> [LISTED ENTRIES]:
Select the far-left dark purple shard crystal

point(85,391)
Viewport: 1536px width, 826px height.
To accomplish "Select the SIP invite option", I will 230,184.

* * *

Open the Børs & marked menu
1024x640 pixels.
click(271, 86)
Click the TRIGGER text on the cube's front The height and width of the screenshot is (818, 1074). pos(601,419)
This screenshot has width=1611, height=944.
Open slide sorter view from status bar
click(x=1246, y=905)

---

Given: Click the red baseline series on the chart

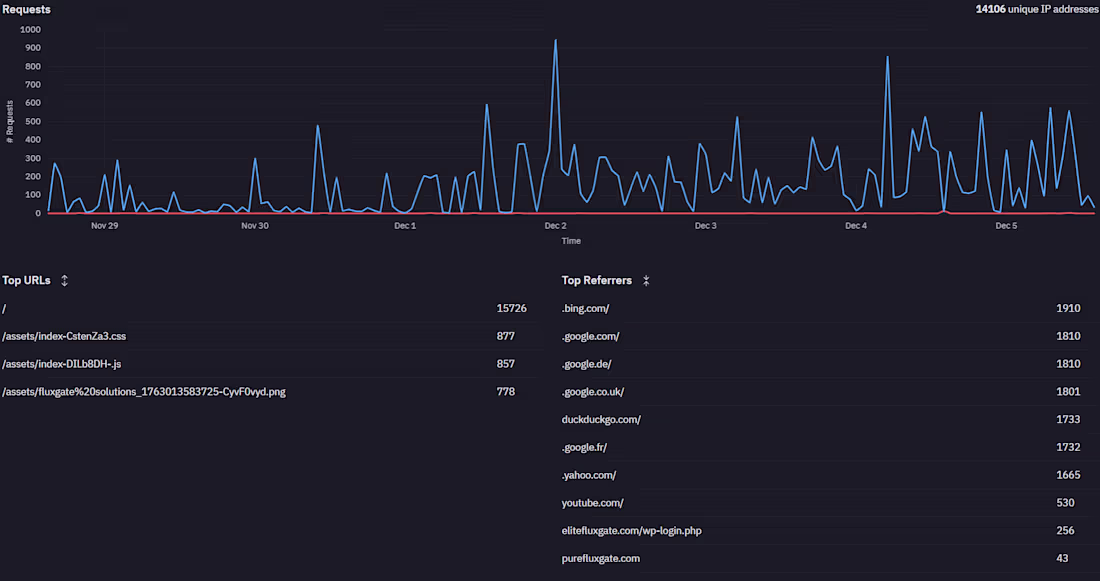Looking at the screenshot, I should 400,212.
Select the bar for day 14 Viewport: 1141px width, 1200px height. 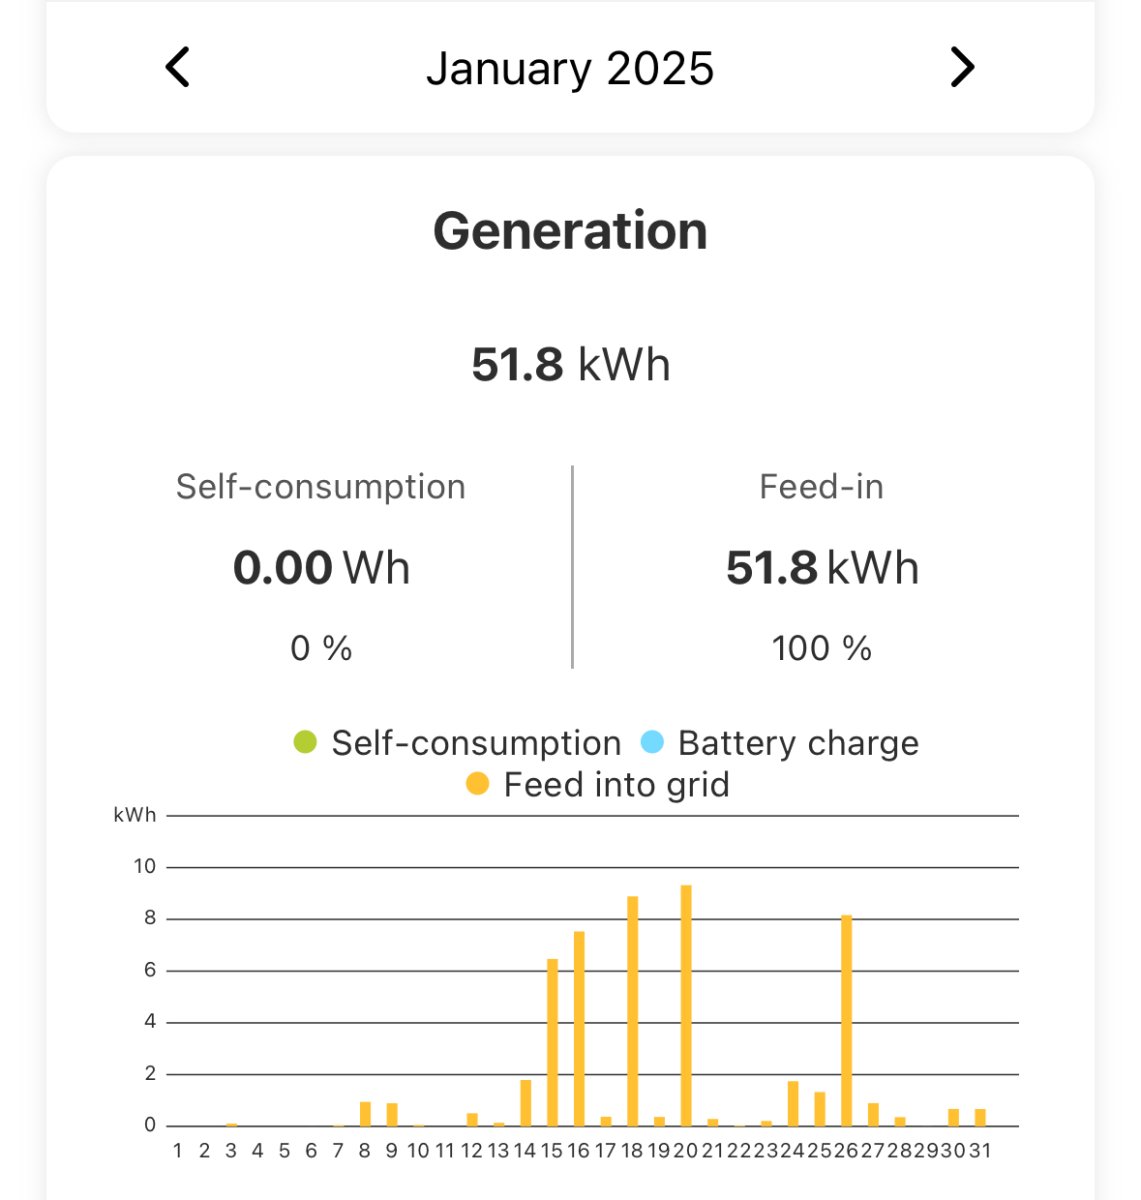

> [WHAT THE TASK ASKS]: Duplicate the entries above from the line with "Click the TRIGGER" to the line with "click(x=1246, y=905)", including both of those lines, and nothing else.

> [RESULT]:
Click the TRIGGER text on the cube's front The height and width of the screenshot is (818, 1074). pos(601,419)
This screenshot has width=1611, height=944.
Open slide sorter view from status bar
click(x=1246, y=905)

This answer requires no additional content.